I think it's when you mix the "P" word with other words like river, creek, steam, lake, bay, ditch, shallows, bend, channel, ... well, you get the picture!!! :lol: Paws, You cracked me up!!!
tb


----------



## 2tundras (Jan 11, 2005)

Ahhh I see. Well for what its worth the annual canoe trip down a river on the east end of a big chunk of land sticking out between three lakes and running weast to east and forming a "P"enninsula, said river being named after a tree, is coming up. If you've never done it its a blast. Ya leave from Rudyard and pull out when you run outa beer.


----------



## kolarchi (Mar 20, 2006)

2PawsRiver said:


> You can't use the "P" word on this site. You can't even use words that rhyme with the "P" word. You might get away with "P"tree, "P"sol, "P"apple, or "P"lope, but never the "P" word. Heck this thread will be closed pretty soon.:evil:


 
What about "p"oop or "p"iss or "P"ussy cat?


----------



## kolarchi (Mar 20, 2006)

The whole UP and a handfull of streams can be talked about. What a silly rule. Yet all the major one in the LP can be discussed.


----------



## BeWild (Mar 19, 2007)

kolarchi said:


> The whole UP and a handfull of streams can be talked about. What a silly rule. Yet all the major one in the LP can be discussed.

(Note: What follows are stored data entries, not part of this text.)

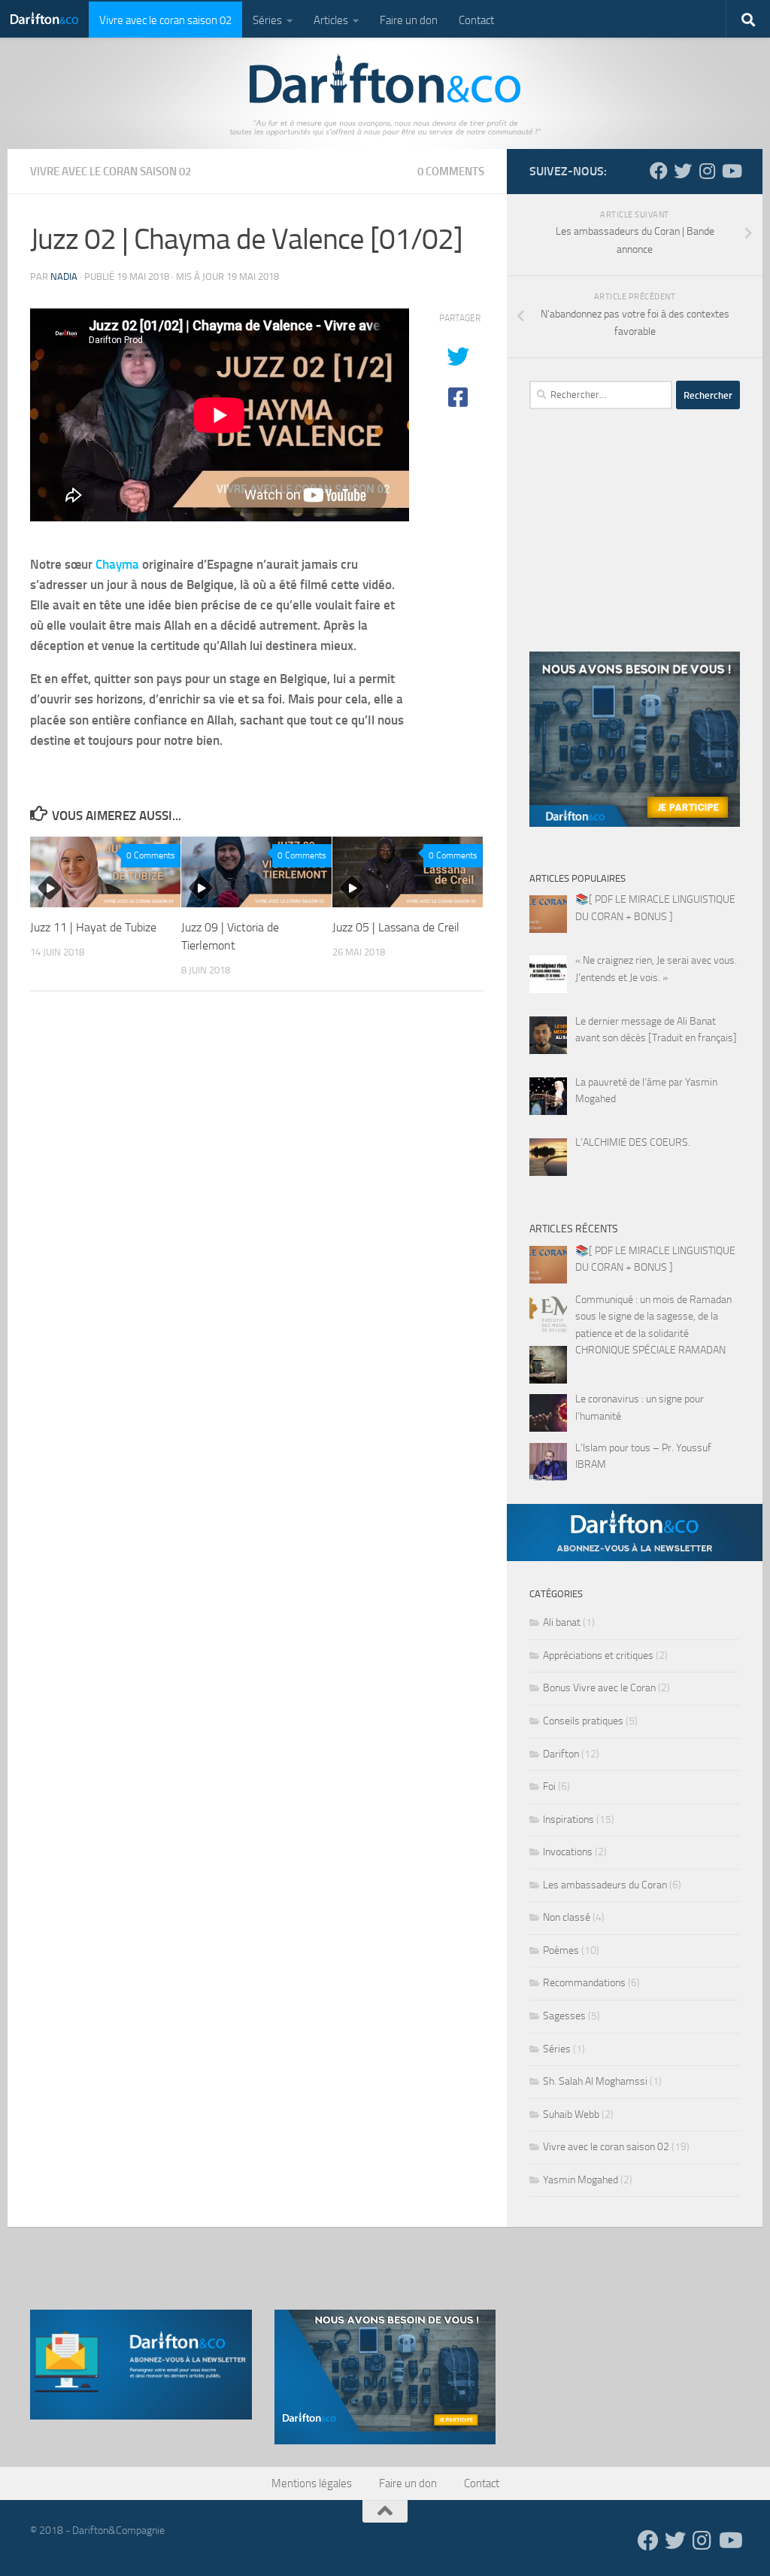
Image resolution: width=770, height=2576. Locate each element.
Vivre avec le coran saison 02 (165, 20)
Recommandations (584, 1982)
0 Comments (450, 171)
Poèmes (561, 1950)
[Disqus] (257, 1210)
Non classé (566, 1917)
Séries (267, 20)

The rules are rules. IMO they help alot, and that is what PM's are for to discuss smaller streams. The major ones in the LP are exactly that...major, and they can handle alot of pressure. The site rules help to preserve the smaller streams in the UP. Fisherman don't travel to the UP to stand shoulder to shoulder and experience a Tippy time.


----------



## Whit1 (Apr 27, 2001)

kolarchi said:


> The whole UP and a handfull of streams can be talked about. What a silly rule. Yet all the major one in the LP can be discussed.


"Silly" or not, that's the site's policy. It has been developed over the years in order to protect some of the smaller streams that are more sensitive to angling pressure. The streams that were chosen were discussed by Steve, the site's owner and the moderators. We review it from time to time and have made some changes over the years. One of the most significant changes took place two years ago. The U.P. stream naming policy used to say that it was okay to discuss the "Two-Hearted Rive and other streams.............". That was it. That seemed to say that any stream in the U.P. was open for discussion on these boards and that included every small brook trout stream that sees little pressure, but more if it was openly discussed on these (and other) internet forums.

The policy as it now stands seems to be working well. Not all will agree with it, even a couple of MS members who are good friends of mine and we've discussed the policy while fishing on several occasions. What we have is a compromise between mentioning no streams at all and opening the boards up for discussions on every stream.

Someone suggested that if a stream has the word "creek" in it then it shouldn't be named. The problem with that is there are streams with "creek" (much of Bear Cr. in Manistee County for instance) that are larger than some "rivers".

The mods, myself inlcuded, have been accused of not listing streams that we fish and if that thought is in anyone's mind it's simply not true.

Like it or not MS' stream reporting policy is what it is and it does work.

It might behoove many members, especially the newer ones as well as those who have not read through the entire policy might benefit from reading it over.

The "major" rivers in the L.P. are okay to name for several reasons. They are within an easy drive of areas of more population density, they are already well known by hundreds, if not thousands of anglers throughout the state and Midwest. They will see pressure whether or not they are named on an internet site. Even though they may be named it is not okay to mention specific holes, access points, and stretches of the rivers. If that happens in a post those sections are removed. 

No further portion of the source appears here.